Sesampainya di puncak, kami melihat ada satu rombongan ramai bule eropa timur, ramai karena ada enam orang anak-anak dan empat orang dewasa, aku hitung ada tiga pemandu yang mengiringi rombongan ini. Bestie langsung kewalahan menghadapi kera-kera bringasan, sedang denganku para kera ini hanya menyeringaikan taring-taringnya. Aku berjalan gontai menuju tempat istirahatku, kubiarkan bestie menikmati puncak Batur, dalam capeknya pasti ia akan istirahat agak lama sebelum kembali turun lagi.

………..

Aku terbangun ketika angin puncak berubah menjadi sangat dingin, ternyata gelap mendung sudah pekat. Ahhh bestie dimana dirimu, kuberjalan di sekitar kawanan kera, tak kulihat bestie disitu, dari kejauhan kulihat ada satu pemandu turun mendampingi bule kecil tadi. Bestie telah turun pikirku, apakah dia mengambil jalan yang tepat ke arah Serongga, karena kalau tidak, di bawah nanti dia akan memutar jauh bila menuju Serongga. Apakah bila sudah benar mengambil Serongga, bestie akan ingat jalur-jalur tadi, atau dia bisa memilih jalur yang benar. ahhhhh.. Di jalur pendakian dia tentu tak bisa menggunakan peta penunjuk arah di gawainya. Semoga rekaman dan gambar yang dia ambil pada setiap persimpangan tadi bisa menuntunnya kembali sampai kaki Batur.

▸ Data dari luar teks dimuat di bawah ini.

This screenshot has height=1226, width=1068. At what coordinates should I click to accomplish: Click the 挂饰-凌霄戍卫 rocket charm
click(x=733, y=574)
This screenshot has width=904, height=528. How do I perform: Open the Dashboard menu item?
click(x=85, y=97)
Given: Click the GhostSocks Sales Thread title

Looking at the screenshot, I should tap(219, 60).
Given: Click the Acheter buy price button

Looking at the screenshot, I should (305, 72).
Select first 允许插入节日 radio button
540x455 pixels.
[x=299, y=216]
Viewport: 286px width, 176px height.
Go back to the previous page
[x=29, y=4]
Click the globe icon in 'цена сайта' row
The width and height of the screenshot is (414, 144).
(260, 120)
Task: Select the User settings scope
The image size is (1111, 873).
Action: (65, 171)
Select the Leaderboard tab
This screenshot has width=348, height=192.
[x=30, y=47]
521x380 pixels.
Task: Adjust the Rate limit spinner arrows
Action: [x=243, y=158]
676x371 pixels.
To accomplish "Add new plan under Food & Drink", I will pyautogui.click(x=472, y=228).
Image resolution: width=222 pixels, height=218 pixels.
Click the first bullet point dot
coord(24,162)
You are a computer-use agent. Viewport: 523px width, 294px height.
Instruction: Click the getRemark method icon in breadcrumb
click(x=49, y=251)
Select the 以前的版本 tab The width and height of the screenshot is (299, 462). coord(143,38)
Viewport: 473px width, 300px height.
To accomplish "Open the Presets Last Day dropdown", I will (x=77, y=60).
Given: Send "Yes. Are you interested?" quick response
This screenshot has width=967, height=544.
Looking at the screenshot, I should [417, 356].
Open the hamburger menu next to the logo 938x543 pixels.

Tak berselang lama, hujan mulai turun, semoga bestie dapat selamat sampai bawah dan selamat kembali sampai rumah, berkumpul bersama keluarganya. Langsung kuteringat pada keluargaku, ibuk dan saudara-saudaraku di tepi Danau Batur. Semoga Ida Sang Hyang Widhi Wasa selalu memberikan wara nugrahanya kepada keluargaku.